Excerpt start
# Puddle/Layout boats



## GVSUKUSH (Mar 9, 2004)

Mike L said:


> How about the otter ? I've given some serious thought about this boat.
> It's in your price range, and with the right model you could hunt two if need be. Food for thought ........
> 
> http://www.otteroutdoors.com/duckboats.htm


Thanks Mike, forgot all about the Otter.

I'll keep the Phantom model in mind.


----------



## Bow Hunter Brandon (Jan 15, 2003)

GVSUKUSH said:


> Thanks Mike, forgot all about the Otter.
> 
> I'll keep the Phantom model in mind.



Nothing against the otter but the phantom is not a overly stable craft. I wouldnt put it in water over my head from what I have READ.

Branta thoughts???


----------



## GVSUKUSH (Mar 9, 2004)

Bow Hunter Brandon said:


> Nothing against the otter but the phantom is not a overly stable craft. I wouldnt put it in water over my head from what I have READ.
> 
> Branta thoughts???


Brandon, thanks for the input, I'm looking for the lightest, most stable boat that I can slap on top of my pontiac vibe. 

I'm impressed by this model, watch the videos-

http://www.fourriverslayoutboats.com/VIDEO PAGE.htm


----------



## Q2shooter (Feb 11, 2005)

Bow Hunter Brandon said:


> Nothing against the otter but the phantom is not a overly stable craft. I wouldnt put it in water over my head from what I have READ.


I can vouch for that....I used one most of the season. The mfg claims the boat to weight only 55lbs, felt more like 155lbs as it was difficult to carry. It wasn't so much about the stability while gunning it was its ability to handle any chop.
Excerpt end
Collected data start
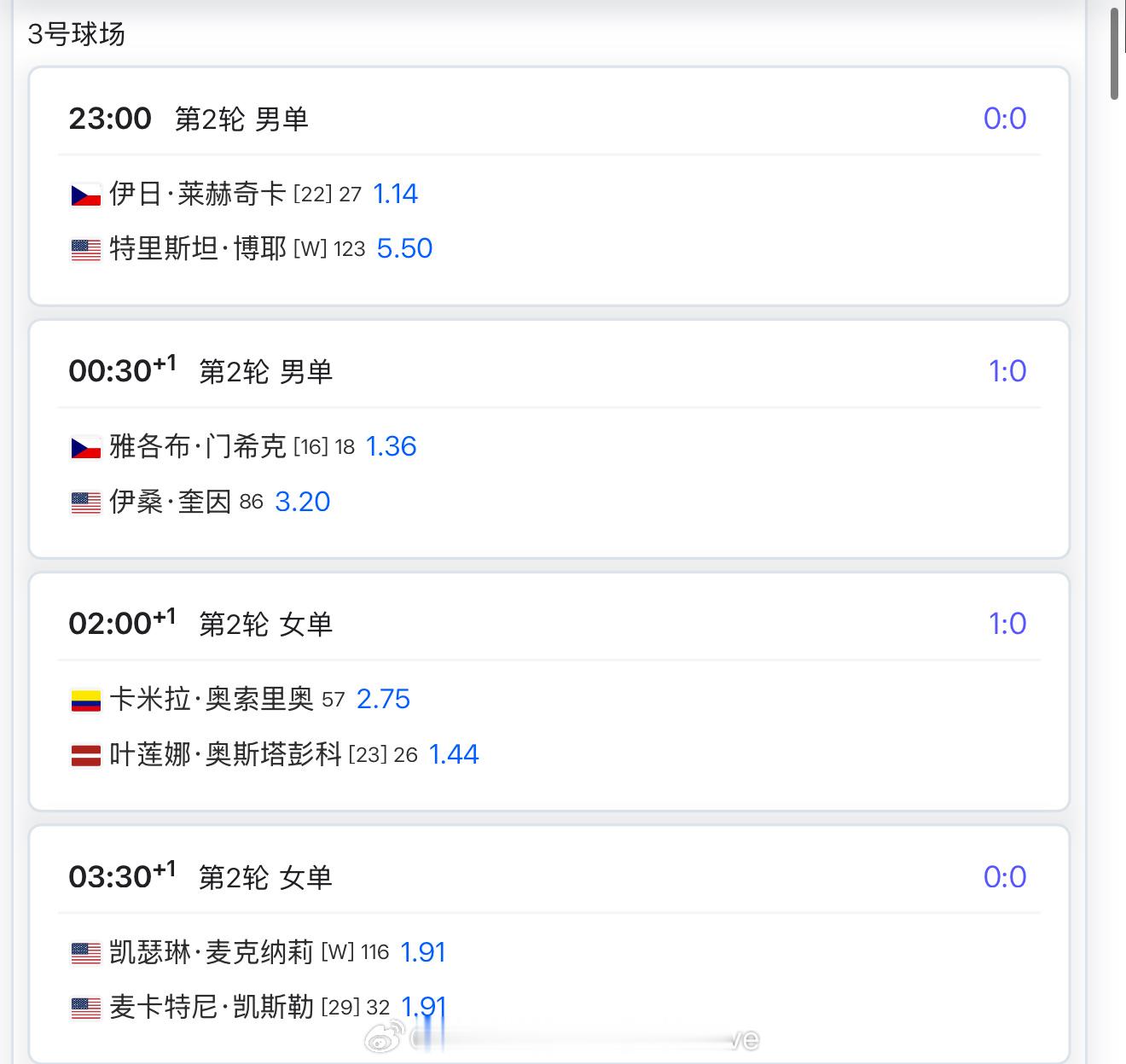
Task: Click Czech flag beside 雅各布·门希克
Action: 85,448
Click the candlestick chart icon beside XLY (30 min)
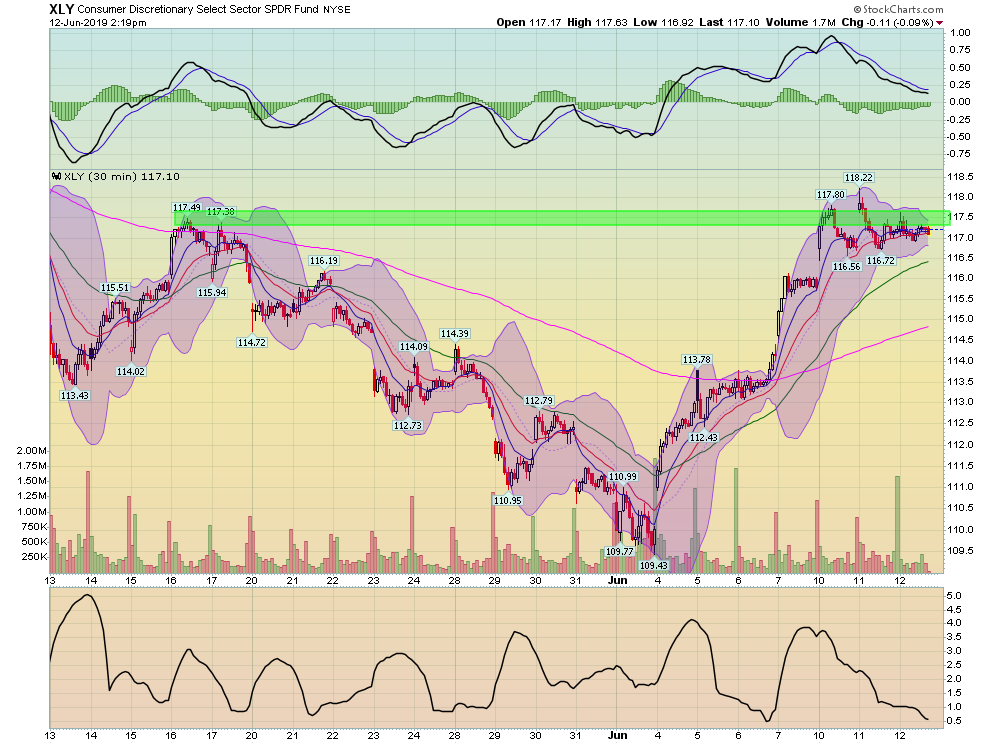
Collected data end
Set tasks
a. From the layout boat thread, return the passage starting with "I can vouch" and going on through "handle any chop.".
b. In the layout boat thread, which car does GVSUKUSH want to carry the boat on top of?
Work from the layout boat thread alone and leave the material aside.

In response
a.
I can vouch for that....I used one most of the season. The mfg claims the boat to weight only 55lbs, felt more like 155lbs as it was difficult to carry. It wasn't so much about the stability while gunning it was its ability to handle any chop.

b. A Pontiac Vibe.